■ EXCERPT PROVIDED ■
*** Block opens ***
Food securityDeadly wheat disease threats global food supplies

Published 17 April 2013

Disease-resistant wheat developed over the past half century helped ensure steady world food supplies, but a global research team warns that without increased financial support for disease resistance research, new strains of a deadly fungal disease could leave millions without affordable access to food.

Disease-resistant wheat developed over the past half century helped ensure steady world food supplies, but a global team led by researchers from the University of Minnesota warns in a new paper that without increased financial support for disease resistance research, new strains of a deadly fungal disease could leave millions without affordable access to food.

The study, published in the current edition of the journal Science, examines how Ug99 — new virulent forms of stem rust first found in Uganda in 1999 — could continue its movement across Africa, the Middle East, and southwest Asia.  It threatens food supplies for millions of people who depend on wheat and other small grains. Scientists have developed new wheat varieties with some resistance to the deadly disease, but the disease evolves and mutates into new forms, requiring new resistant varieties to be developed.
*** Block closes ***
■ GIVEN MATERIAL ■
*** Block opens ***
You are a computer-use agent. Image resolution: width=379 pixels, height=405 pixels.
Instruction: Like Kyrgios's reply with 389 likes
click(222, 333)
*** Block closes ***
■ WORK TO COMPLETE ■
1 - The wheat disease article names the regions across which Ug99 could continue its movement. List them.
2 - Continue the wheat disease article after its final sentence.

■ EXERCISE ANSWERS ■
1 - Africa, the Middle East, and southwest Asia

2 -
A University of Minnesota release reports that several projects to develop resistance to Ug99 are under way, including an international consortium known as the Borlaug Global Rust Initiative, a $26 million, five-year effort funded by the Bill and Melinda Gates Foundation.  The University of Minnesota economists estimate, however, that as much as $51 million a year is needed.  They arrived at that conclusion by estimating the economic losses that would likely have occurred without the twentieth century research that kept earlier variations of the disease at bay.

Failing to increase and sustain investments in rust-resistance research is tantamount to accepting an increase in the risk of yield losses on one of the world’s food staples,” said Phil Pardey, leader of the research team and a professor of applied economics at the University of Minnesota.   “Spending on stem rust research has been inadequate for some time, and increased research investment must be sustained over the long haul if science is to keep on top of these ever-evolving crop diseases.”

The release notes that the University of Minnesota’s work on wheat rust goes back to the early twentieth century; one of its most famous alumni, Norman Borlaug, earned the Nobel Peace Prize in 1970 for his work on developing disease-resistant wheat.  Today, scientists at the university are deeply involved in the Global Rust initiative and other related projects.  The university is home to the world-renowned Cereal Disease Lab, where U.S. Department of Agriculture scientists work closely with U of M plant breeders and disease specialists on learning more about Ug99 and other diseases that affect grain production.

Collaborators on the new study come from the University of Minnesota’s Stakman-Borlaug Cereal Rust Center; the Commonwealth Scientific and Industrial Research Organization in Canberra, Australia; the International Maize and Wheat Improvement Center (CIMMYT), Mexico; and universities in South Africa and Australia.